G.R. No. 113539. March 12, 1998

CELSO R. HALILI and ARTHUR R. HALILI, Petitioners, v. COURT OF


APPEALS, HELEN MEYERS GUZMAN, DAVID REY GUZMAN and
EMILIANO CATANIAG, Respondents.

DECISION

PANGANIBAN, J.:

The factual findings of a trial court, when affirmed by the Court of Appeals,
may no longer be reviewed and reversed by this Court in a petition for
review under Rule 45 of the Rules of Court. The transfer of an interest in a
piece of land to an alien may no longer be assailed on constitutional grounds
after the entire parcel has been sold to a qualified citizen.
The Case

These familiar and long-settled doctrines are applied by this Court in denying
this petition under Rule 45 to set aside the Decision[1] of the Court of
Appeals[2] in CA-GR CV No. 37829 promulgated on September 14, 1993,
the dispositive portion of which states:[3]

WHEREFORE, and upon all the foregoing, the Decision of the court below
dated March 10, 1992 dismissing the complaint for lack of merit is AFFIRMED
without pronouncement as to costs.

━━━━━━━━━━━━━━━━━━━━

**Stated problem 1**
Restate the paragraph of the court decision that begins "The factual findings of a trial court" as a short list, keeping its main points.
The rows that follow have no connection to the court decision.

━━━━━━━━━━━━━━━━━━━━

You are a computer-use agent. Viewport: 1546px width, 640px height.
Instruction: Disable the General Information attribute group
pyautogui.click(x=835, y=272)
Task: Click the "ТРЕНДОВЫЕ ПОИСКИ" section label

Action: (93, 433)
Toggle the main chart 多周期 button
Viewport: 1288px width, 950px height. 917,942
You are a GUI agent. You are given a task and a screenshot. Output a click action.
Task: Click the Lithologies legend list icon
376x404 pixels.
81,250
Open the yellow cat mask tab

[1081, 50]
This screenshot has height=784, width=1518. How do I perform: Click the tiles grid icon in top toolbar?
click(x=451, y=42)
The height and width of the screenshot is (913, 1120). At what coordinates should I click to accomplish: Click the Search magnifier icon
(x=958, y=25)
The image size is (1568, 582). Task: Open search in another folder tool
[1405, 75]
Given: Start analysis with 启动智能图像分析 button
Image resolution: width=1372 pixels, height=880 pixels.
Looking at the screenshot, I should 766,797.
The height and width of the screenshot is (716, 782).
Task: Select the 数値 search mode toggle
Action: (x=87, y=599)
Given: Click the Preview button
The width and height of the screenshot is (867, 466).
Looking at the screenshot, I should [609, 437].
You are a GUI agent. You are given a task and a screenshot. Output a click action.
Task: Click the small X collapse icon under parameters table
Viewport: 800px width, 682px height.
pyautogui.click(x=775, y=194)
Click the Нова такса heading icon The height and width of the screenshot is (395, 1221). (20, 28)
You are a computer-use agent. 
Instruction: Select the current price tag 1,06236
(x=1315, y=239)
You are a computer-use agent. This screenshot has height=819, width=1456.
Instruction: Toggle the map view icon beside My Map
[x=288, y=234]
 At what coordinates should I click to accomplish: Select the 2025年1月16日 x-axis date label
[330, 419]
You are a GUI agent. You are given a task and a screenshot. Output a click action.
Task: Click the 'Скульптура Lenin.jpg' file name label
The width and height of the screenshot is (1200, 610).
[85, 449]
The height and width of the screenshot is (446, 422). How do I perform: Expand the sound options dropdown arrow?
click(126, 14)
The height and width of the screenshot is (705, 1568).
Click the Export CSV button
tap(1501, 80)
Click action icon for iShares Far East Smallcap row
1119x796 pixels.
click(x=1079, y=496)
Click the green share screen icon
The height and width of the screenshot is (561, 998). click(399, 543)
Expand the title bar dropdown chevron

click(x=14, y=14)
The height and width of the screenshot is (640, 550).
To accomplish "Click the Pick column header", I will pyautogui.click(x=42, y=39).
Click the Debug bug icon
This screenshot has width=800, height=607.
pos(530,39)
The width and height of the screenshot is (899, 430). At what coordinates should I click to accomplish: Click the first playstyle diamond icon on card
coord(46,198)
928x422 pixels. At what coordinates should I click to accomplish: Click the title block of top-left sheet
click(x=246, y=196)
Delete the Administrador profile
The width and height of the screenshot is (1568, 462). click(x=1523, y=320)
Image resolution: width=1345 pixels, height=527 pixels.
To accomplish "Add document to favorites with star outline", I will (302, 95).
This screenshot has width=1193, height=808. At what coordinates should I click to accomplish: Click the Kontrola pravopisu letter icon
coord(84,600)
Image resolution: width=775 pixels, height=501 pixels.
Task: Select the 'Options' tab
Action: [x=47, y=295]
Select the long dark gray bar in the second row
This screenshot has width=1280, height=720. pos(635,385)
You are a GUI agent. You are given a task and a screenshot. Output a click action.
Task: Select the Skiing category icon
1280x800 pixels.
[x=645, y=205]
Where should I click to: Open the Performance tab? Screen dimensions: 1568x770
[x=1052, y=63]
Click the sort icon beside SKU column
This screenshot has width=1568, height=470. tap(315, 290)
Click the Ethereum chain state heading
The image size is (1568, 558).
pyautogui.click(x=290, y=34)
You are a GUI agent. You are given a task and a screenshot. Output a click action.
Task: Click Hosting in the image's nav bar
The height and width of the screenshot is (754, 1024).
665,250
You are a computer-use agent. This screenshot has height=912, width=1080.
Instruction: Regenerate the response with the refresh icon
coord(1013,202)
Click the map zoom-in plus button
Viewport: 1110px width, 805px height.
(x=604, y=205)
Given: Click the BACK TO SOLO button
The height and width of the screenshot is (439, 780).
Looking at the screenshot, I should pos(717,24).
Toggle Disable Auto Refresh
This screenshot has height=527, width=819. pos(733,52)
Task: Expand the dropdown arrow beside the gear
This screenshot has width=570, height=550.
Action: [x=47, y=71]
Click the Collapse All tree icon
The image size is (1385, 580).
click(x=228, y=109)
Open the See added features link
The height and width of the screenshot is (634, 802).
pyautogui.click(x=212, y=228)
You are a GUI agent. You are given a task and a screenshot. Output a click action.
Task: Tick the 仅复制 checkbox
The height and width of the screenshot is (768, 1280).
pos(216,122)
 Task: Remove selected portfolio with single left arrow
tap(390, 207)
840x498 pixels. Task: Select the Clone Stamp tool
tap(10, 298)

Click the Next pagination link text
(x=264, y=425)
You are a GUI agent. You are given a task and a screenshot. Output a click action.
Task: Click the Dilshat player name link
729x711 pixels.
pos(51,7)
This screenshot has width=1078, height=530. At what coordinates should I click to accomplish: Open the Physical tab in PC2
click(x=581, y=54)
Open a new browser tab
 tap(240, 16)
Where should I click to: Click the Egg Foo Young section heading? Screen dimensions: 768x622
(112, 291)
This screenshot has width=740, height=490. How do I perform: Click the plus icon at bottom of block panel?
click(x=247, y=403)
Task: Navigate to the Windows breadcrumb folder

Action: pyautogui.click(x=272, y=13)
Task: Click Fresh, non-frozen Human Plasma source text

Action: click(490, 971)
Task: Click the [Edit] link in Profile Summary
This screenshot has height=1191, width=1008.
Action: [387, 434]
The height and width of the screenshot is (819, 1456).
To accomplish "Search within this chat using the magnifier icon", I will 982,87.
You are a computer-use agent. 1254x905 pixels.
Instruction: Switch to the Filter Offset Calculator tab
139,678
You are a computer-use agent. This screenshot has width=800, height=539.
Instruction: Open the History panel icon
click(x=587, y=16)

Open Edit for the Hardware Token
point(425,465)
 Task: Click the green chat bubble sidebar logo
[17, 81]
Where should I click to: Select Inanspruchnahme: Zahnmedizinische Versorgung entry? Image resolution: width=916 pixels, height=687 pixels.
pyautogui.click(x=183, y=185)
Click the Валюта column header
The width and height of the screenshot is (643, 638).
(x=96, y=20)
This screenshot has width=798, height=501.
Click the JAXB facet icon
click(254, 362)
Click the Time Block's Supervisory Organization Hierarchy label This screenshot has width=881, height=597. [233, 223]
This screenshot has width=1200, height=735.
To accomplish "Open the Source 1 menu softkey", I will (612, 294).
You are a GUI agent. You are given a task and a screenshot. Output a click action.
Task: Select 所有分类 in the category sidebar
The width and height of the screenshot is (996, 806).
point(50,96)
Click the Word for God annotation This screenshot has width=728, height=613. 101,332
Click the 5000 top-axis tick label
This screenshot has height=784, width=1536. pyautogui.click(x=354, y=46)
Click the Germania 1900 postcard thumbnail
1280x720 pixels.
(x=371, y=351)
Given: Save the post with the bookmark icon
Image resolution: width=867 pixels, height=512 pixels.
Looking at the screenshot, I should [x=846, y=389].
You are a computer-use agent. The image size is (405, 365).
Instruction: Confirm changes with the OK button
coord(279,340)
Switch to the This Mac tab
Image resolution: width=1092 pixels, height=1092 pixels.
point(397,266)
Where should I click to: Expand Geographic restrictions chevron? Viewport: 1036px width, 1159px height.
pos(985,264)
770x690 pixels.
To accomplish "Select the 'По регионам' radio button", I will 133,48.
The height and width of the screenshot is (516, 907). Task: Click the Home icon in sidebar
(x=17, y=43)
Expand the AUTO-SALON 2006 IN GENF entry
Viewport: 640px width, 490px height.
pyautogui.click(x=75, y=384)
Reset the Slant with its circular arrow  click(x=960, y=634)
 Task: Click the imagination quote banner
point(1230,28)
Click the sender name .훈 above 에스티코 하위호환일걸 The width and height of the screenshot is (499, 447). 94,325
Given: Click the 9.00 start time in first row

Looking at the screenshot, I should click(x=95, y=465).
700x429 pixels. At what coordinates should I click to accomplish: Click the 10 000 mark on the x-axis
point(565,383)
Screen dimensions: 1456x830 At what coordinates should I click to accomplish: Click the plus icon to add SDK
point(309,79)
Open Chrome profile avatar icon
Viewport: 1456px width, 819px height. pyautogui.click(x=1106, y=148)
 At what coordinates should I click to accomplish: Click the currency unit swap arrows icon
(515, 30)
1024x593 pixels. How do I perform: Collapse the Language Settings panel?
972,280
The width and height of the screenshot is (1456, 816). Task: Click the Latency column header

━━━━━━━━━━━━━━━━━━━━

**Stated problem 2**
Update the stretch of rows from the first row through the one containing "Viewport: 1288px width, 950px height. 917,942", replacing "Toggle" with "Switch". Return only those rows.

**Final result 1**
- When the Court of Appeals affirms a trial court's factual findings, this Court can no longer review or reverse them in a petition for review under Rule 45 of the Rules of Court.
- Once the entire parcel of land has been sold to a qualified citizen, the earlier transfer of an interest in it to an alien can no longer be attacked on constitutional grounds.

**Final result 2**
You are a computer-use agent. Viewport: 1546px width, 640px height.
Instruction: Disable the General Information attribute group
pyautogui.click(x=835, y=272)
Task: Click the "ТРЕНДОВЫЕ ПОИСКИ" section label

Action: (93, 433)
Switch the main chart 多周期 button
Viewport: 1288px width, 950px height. 917,942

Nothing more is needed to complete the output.